------ Extract ------

Integrating ncnn with Apache TVM

ML Compilation

Edge AI

C++

Integrated Tencent’s ncnn inference engine into Apache TVM via BYOC, achieving 30% speedup over Arm Compute Library on Raspberry Pi 4B.

Published

October 6, 2023

A project course where I explored machine learning compilation by integrating ncnn — a high-performance inference engine for mobile — into Apache TVM using its BYOC (Bring Your Own Codegen) framework.

Repository: digital-nomad-cheng/Integrate_ncnn_with_TVM

📄 Report: Project Course Report (PDF)

Key Achievements

Studied ML compilation theory — Relay IR, graph-level optimisations, and the TVM compilation pipeline.
Deep-dived into TVM BYOC — understood the annotation, partitioning, codegen, and runtime interfaces for plugging in external backends.
Generated efficient CUDA kernels using TVM’s auto-scheduling and tuning infrastructure.
Benchmarked multiple TVM codegens — compared execution time, memory footprint, and power consumption across backends.
Integrated ncnn as a new TVM backend via BYOC, implementing codegen and runtime modules in C++ for relay pattern matching, layer fusion, and memory-optimised dispatch.
Achieved ~31% speedup over Arm Compute Library on Raspberry Pi 4B (AlexNet, 227×227, 100 runs: ncnn 8.5s vs ACL 12.5s).

------ Given data ------

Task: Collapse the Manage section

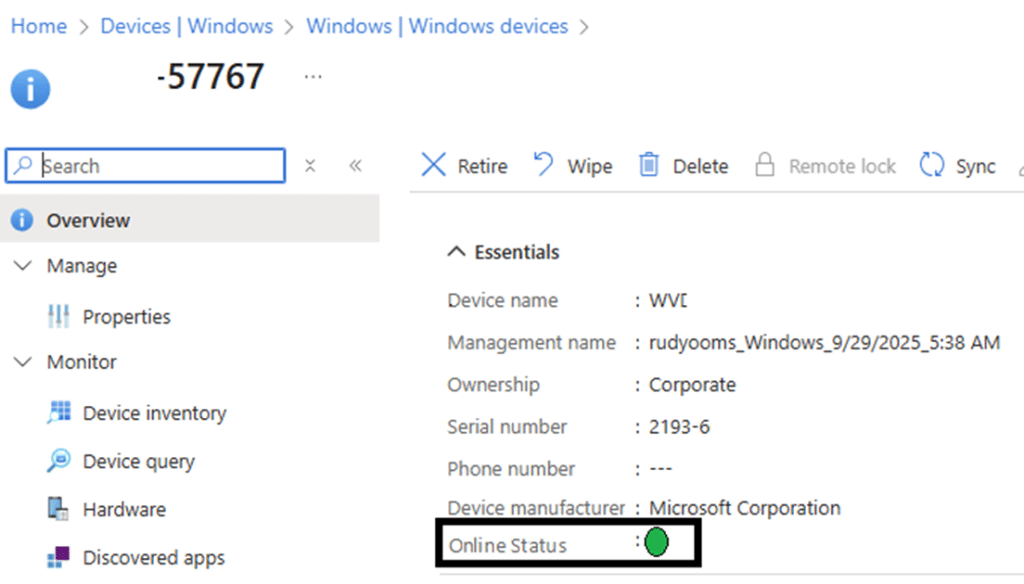Action: pyautogui.click(x=23, y=265)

------

» Work to complete
**A)** Check each statement against the ncnn-TVM project page and answer yes or no, quoting the words from the page that decide it: (i) The Raspberry Pi 4B benchmark used AlexNet at 227×227. (ii) The codegen and runtime modules for the ncnn backend were written in Python. (iii) The page was published in 2022.
**B)** Carry on the ncnn-TVM project page from its last line.

» Results of the exercise
**A)**
(i) Yes: "AlexNet, 227×227, 100 runs"
(ii) No: "implementing codegen and runtime modules in C++"
(iii) No: "October 6, 2023"

**B)**
Implementation Details

flowchart LR
    A["Relay IR"] --> B["Annotation &\nPartitioning"]
    B --> C["ncnn Codegen\n(C++)"]
    C --> D["ncnn Runtime"]
    D --> E["Raspberry Pi 4B"]

    style A fill:#6c5ce7,color:#fff
    style B fill:#0984e3,color:#fff
    style C fill:#00b894,color:#fff
    style D fill:#fdcb6e,color:#333
    style E fill:#e17055,color:#fff

The integration follows TVM’s BYOC pattern:

Pattern matching — Relay graph patterns (e.g. conv2d + bias_add + relu) are annotated and partitioned for offloading to ncnn.
Codegen — A custom C++ codegen translates partitioned Relay subgraphs into ncnn layer configurations.
Runtime — A TVM-compatible runtime module allocates tensors at init time (not per-run) and dispatches computation to ncnn, reducing memory traffic.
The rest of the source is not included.